Two men, M and N started walking towards each other simultaneously from two places F and G, which are 50 km apart.They meet after 5 hrs. After their meeting , M reduced his speed by 1 kmph and N increased his speed by 1 kmph.They arrived at G and F respectively at the same time.Find the initial speed of M?
My Approach:
Let $S_M$ and $S_N$ be the speed of M and N
When the move towards each other Their meeting point will be at d=$50$
Relative speed$= S_M+S_N$
$t=5$
$$50=(S_M+S_N)\cdot5 \quad \implies S_M+S_N=10$$
When they move towards the other destination i.e M moves towards G and N moves towards F. Therefore,at that point their time is equal
So,
$5. S_M/(?)=5 . S_N/(?)$
(?) means I am confused here how to calculate their relative velocity.
Am I doing right till here?

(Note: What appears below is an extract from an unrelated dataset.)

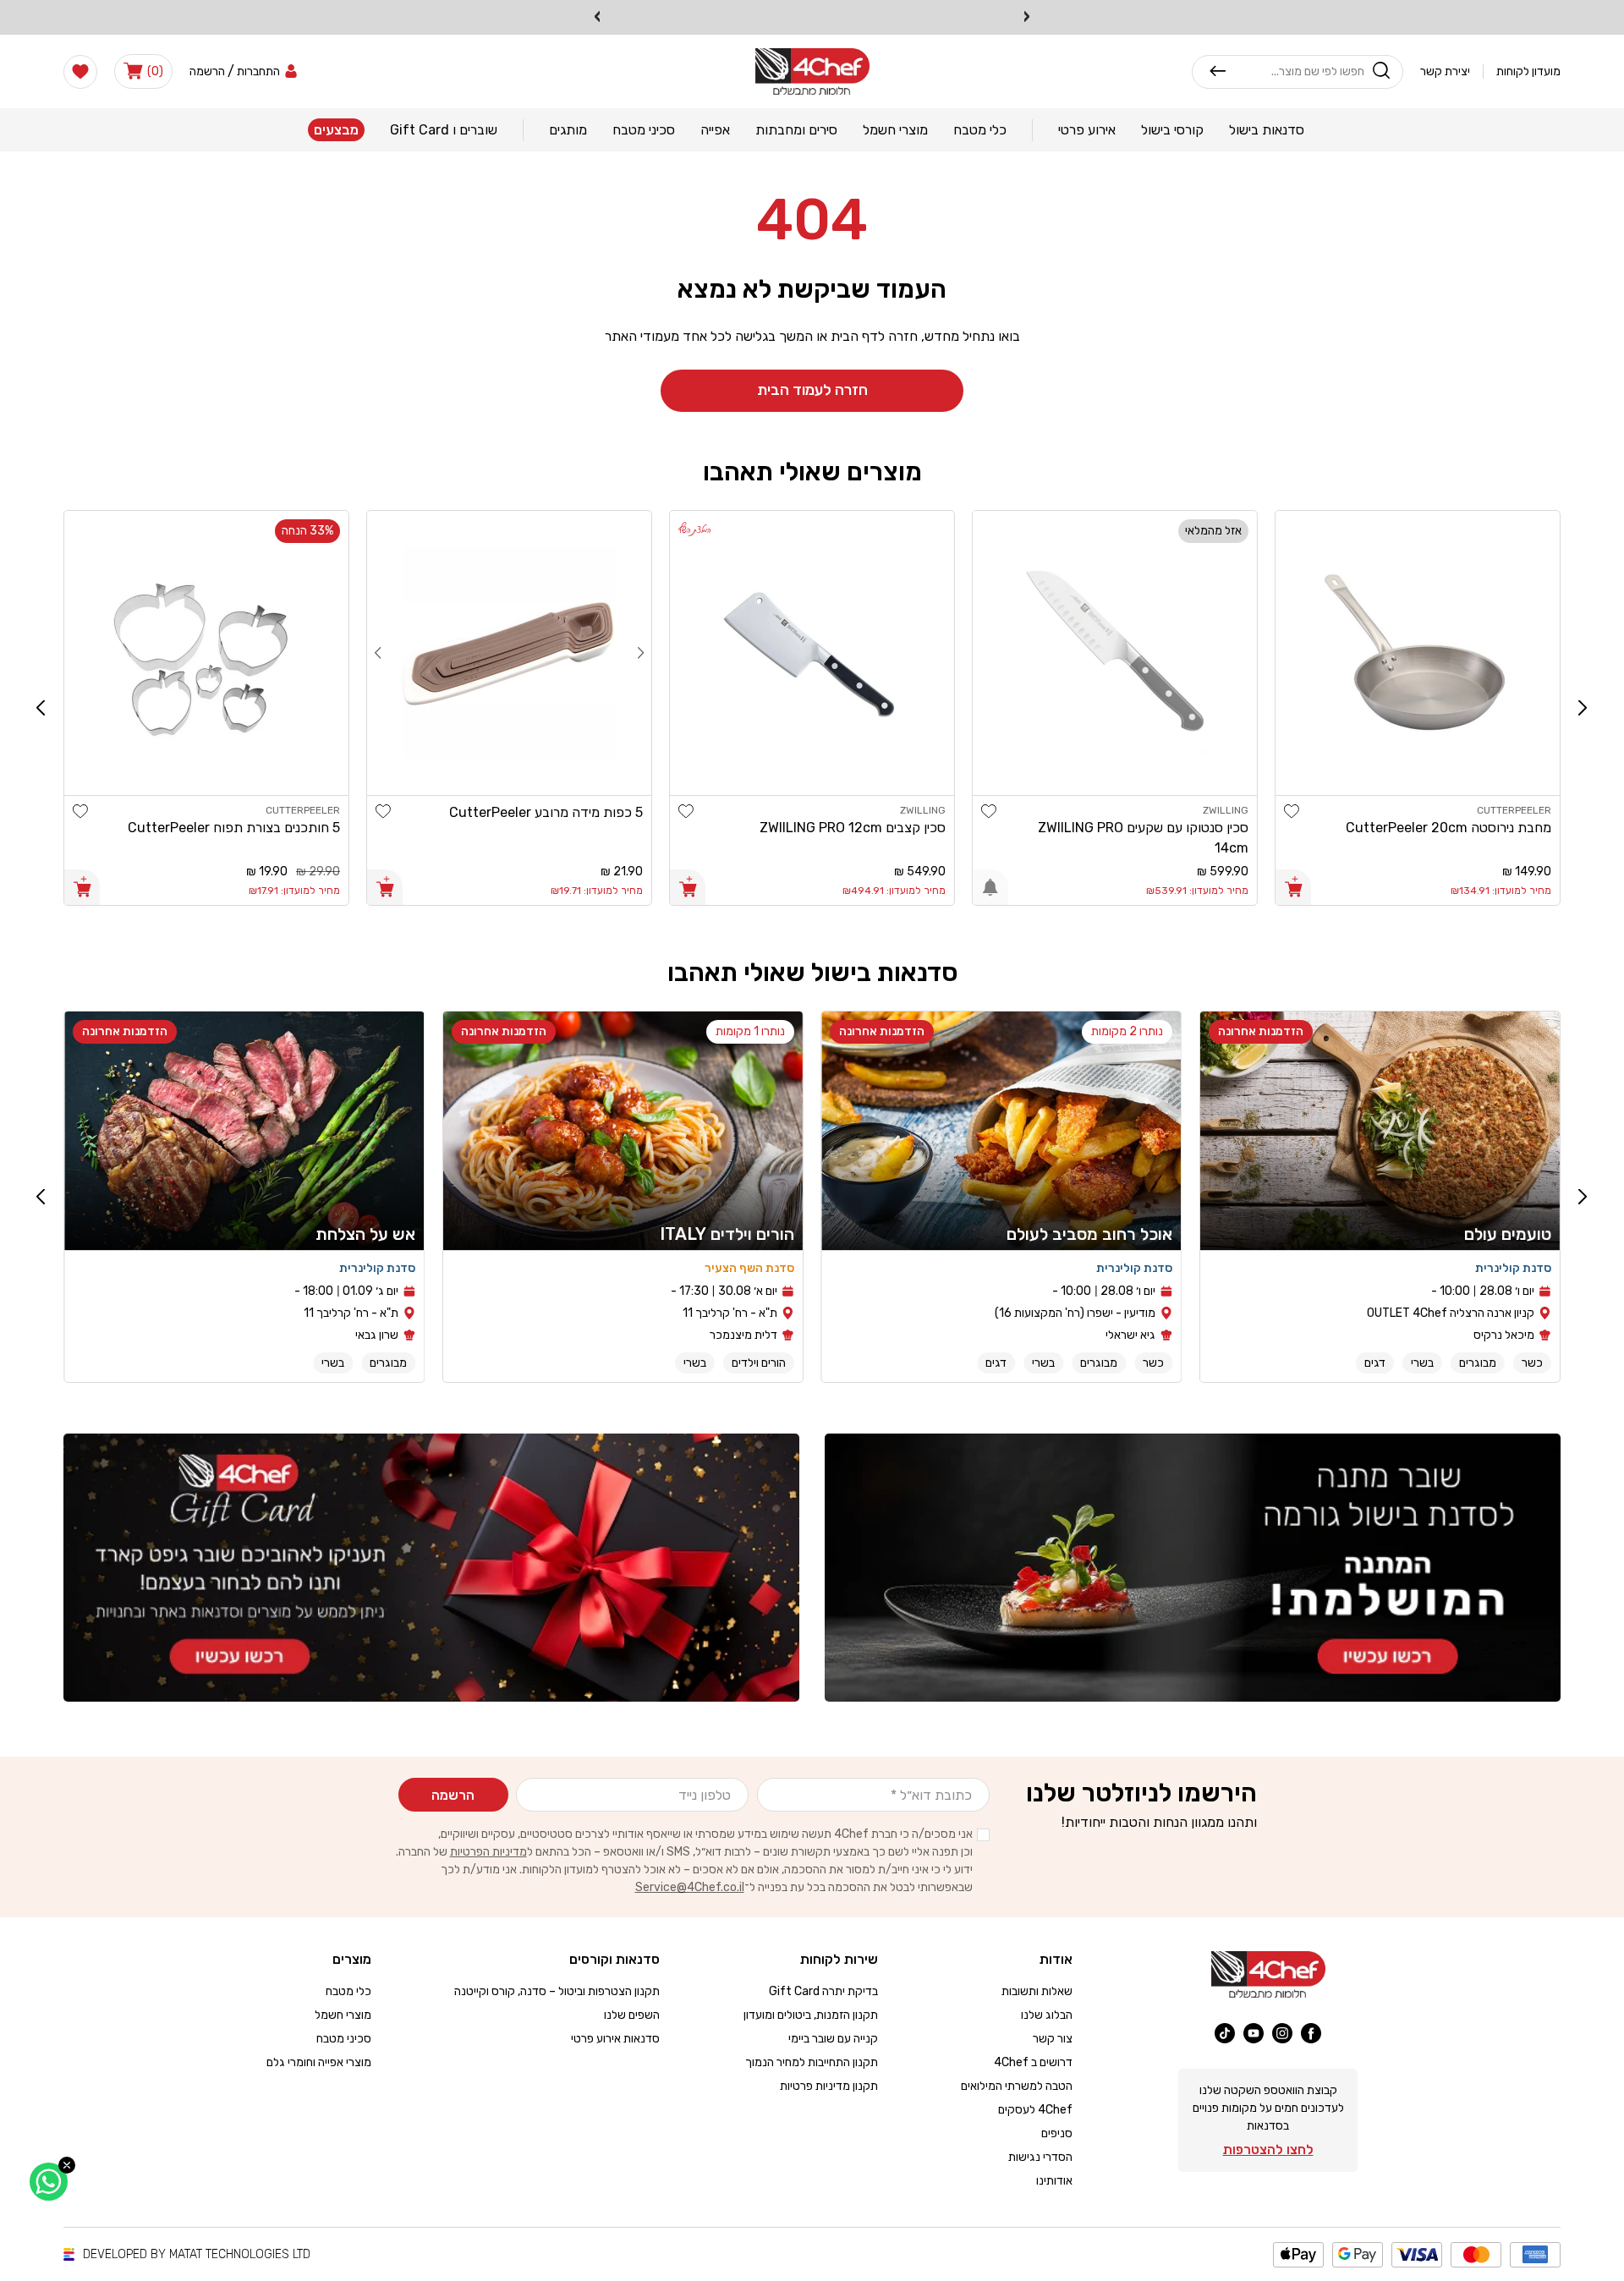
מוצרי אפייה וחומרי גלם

Please correct me if I am wrong.
Best Answer
Hint:
Since they arrive at $F$ and $G$, respectively, at the same time we have: $$\frac{5S_M}{S_N+1}=\frac{5S_N}{S_M-1}$$
Since the point where they met is $5S_M$ km apart from $F$ and $5S_N$ km apart from $G$.
Since $S_M+S_N=10$ we have \begin{align} \frac{5S_M}{(10-S_M)+1}&=\frac{5(10-S_M)}{S_M-1} \end{align}